In Germany, a politician of Turkish descent has just become the head of the Green Party. In New Zealand, the Maori minority believed they had found their Obama moment in elections earlier this month when they wound up as pivotal players in the Parliament. Bolivia's President Evo Morales, who embodies the anger as well as the aspirations of his country's indigenous peasants, is now touted by supporters as the Obama of South America, while the woman who leads a party of Dalits, or "untouchables" in India, has been tagged by Reuters as "India's Obama." No matter that Kumari Mayawati has made herself a legitimate contender to become the first untouchable prime minister by exploiting caste antagonisms, not transcending them.
The use and abuse of Obama as a metaphor for dramatic racial and social change is suddenly so widespread, it may become a verb. Conservative Party Leader David Cameron and Labour Prime Minister Gordon Brown have bickered about their ability to Obama the U.K., with Cameron embracing the slogan of change and Brown espousing liberalism. In France, President Nicolas Sarkozy openly compares himself—the right-wing son of an aristocratic Hungarian immigrant—to the American son of a Kenyan father.
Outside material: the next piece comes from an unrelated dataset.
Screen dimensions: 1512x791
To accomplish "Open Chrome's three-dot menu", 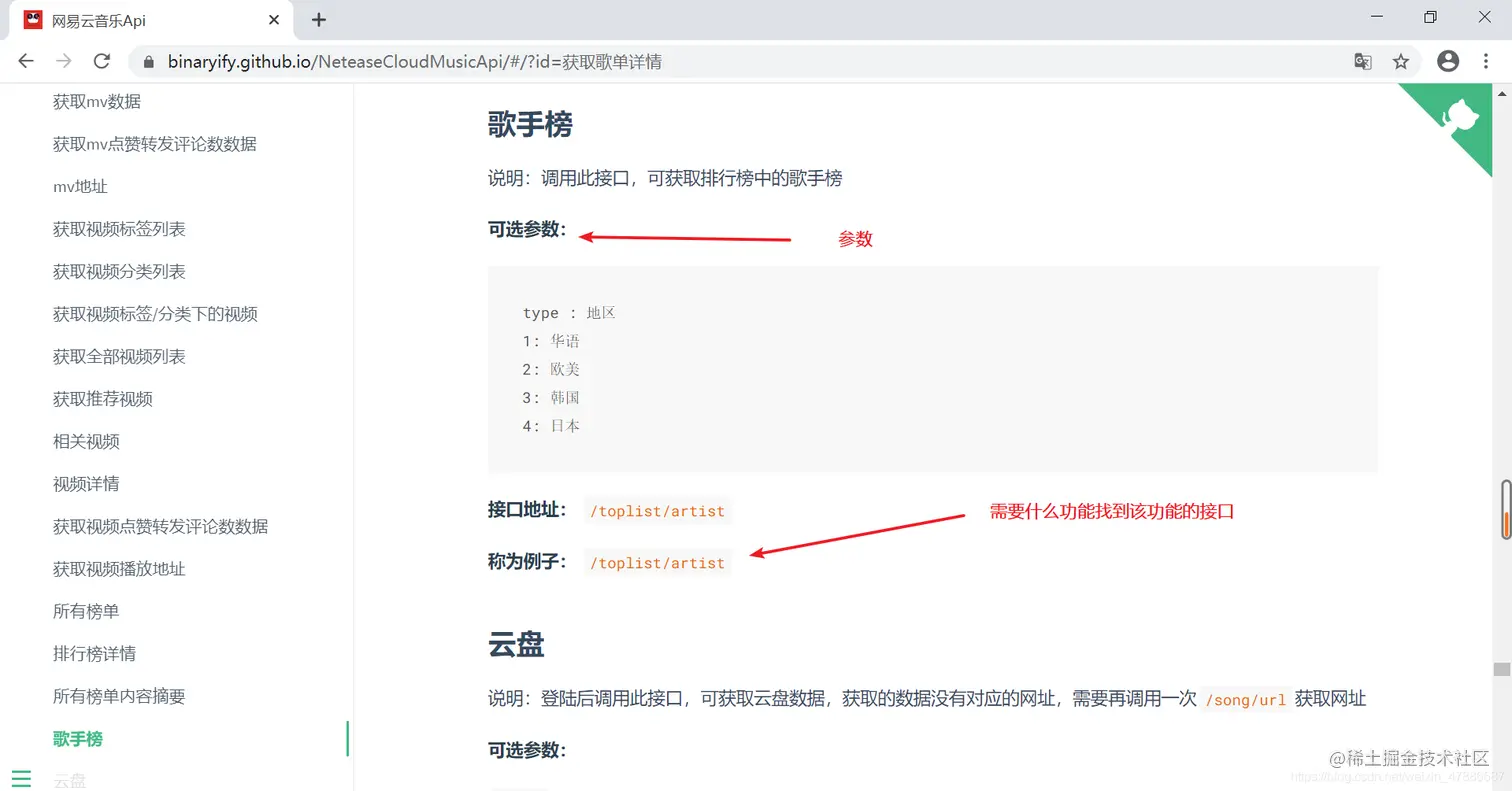I will pyautogui.click(x=1487, y=61).
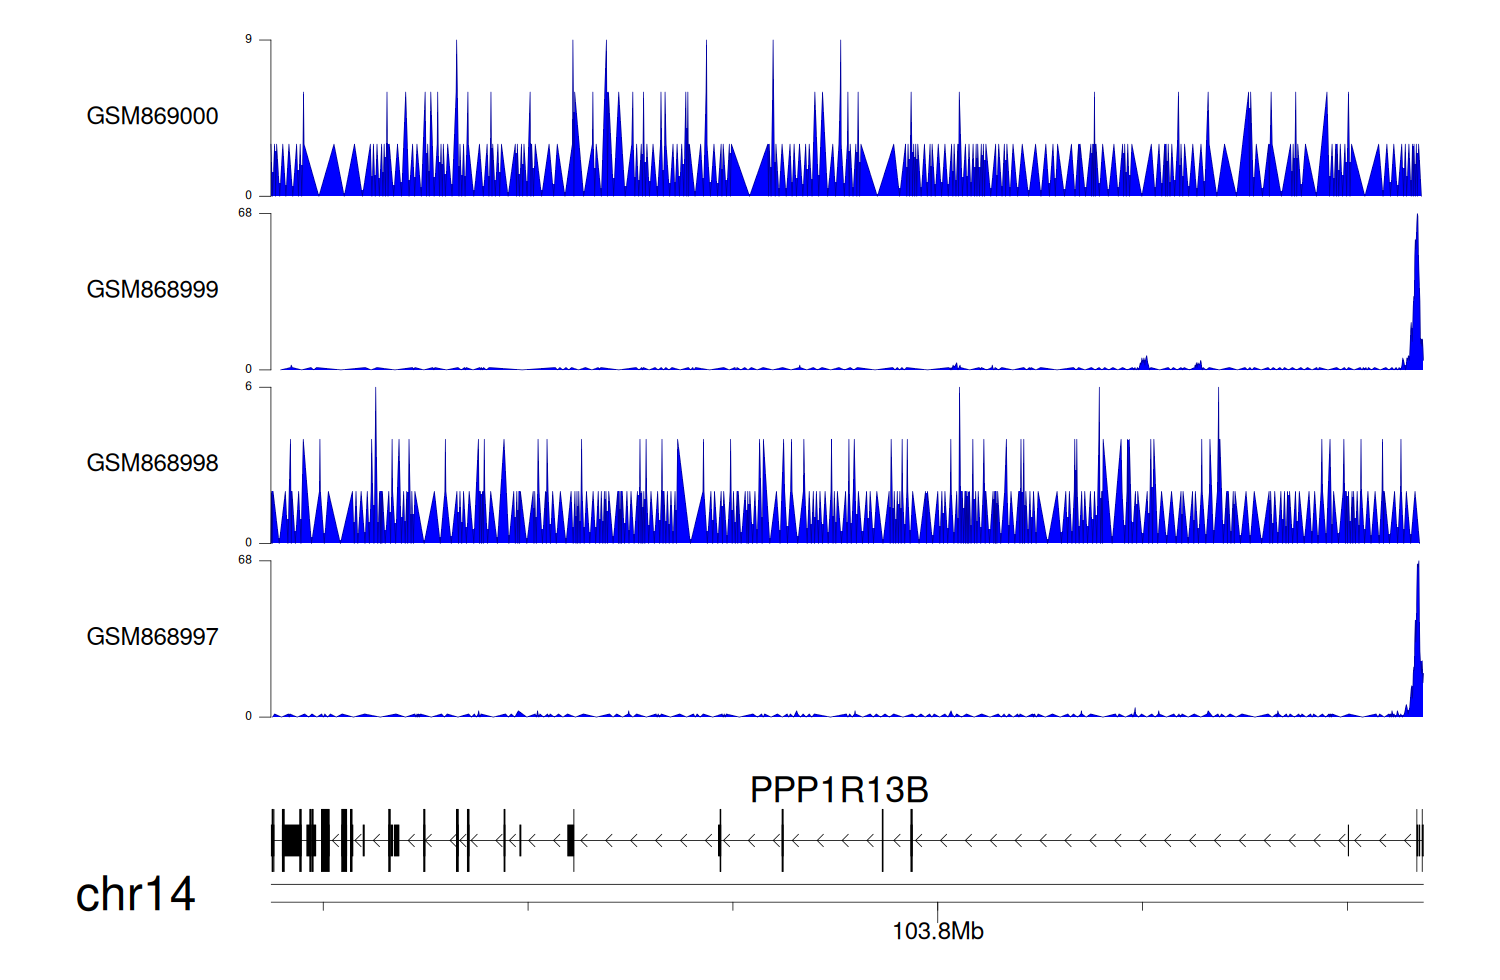This screenshot has height=980, width=1500.
Task: Select the rightmost exon of PPP1R13B gene
Action: pyautogui.click(x=1420, y=840)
"God save us from Obamismo, that new religion that has flooded our earthly temples with such exaltation that it threatens to become a cosmic plague," wrote columnist Pilar Rahola in the Barcelona daily La Vanguardia, deriding Obama, ironically, as "a kind of messiah." Israeli columnist Sever Plocker dubbed him "Mr. Universe": the man who is all things to all people, and to whom the whole world is looking for leadership.
Yet amid the euphoria and the excess, it is increasingly clear that Obama is, in fact, the unique product of a unique moment in America's history, a figure almost impossible to replicate or even emulate in any other country. In the United States itself, it took both the worst crisis and perhaps the best-organized campaign in a century to break the color barrier, and generations may pass before American voters choose another black man, or a Latino or Asian or Jew, to be president.
Obama's example holds up a mirror showing other countries how far they have to go to address their own racial and ethnic divides. And minority politicians and activists are hoping to exploit the intense media attention to push their own causes and candidacies by pointing out the contrast with their countries' own sclerotic elites. But the activists are mostly realists. Many, like Obama, come from backgrounds as community organizers, and many, like Obama, have few illusions about what it takes not only to persuade the old guard to listen, but to replace it. "One of the first Obama effects is to make the French political class look outmoded, despite all the attempts by that political class to cast themselves as Obama's cheerleaders during the American campaign," says Dominique Sopo, president of the organization SOS Racisme. While Obama's victory is encouraging, because it shows "the road is possible, so we are right to battle in that direction," says Sopo, "it is going to be a long haul."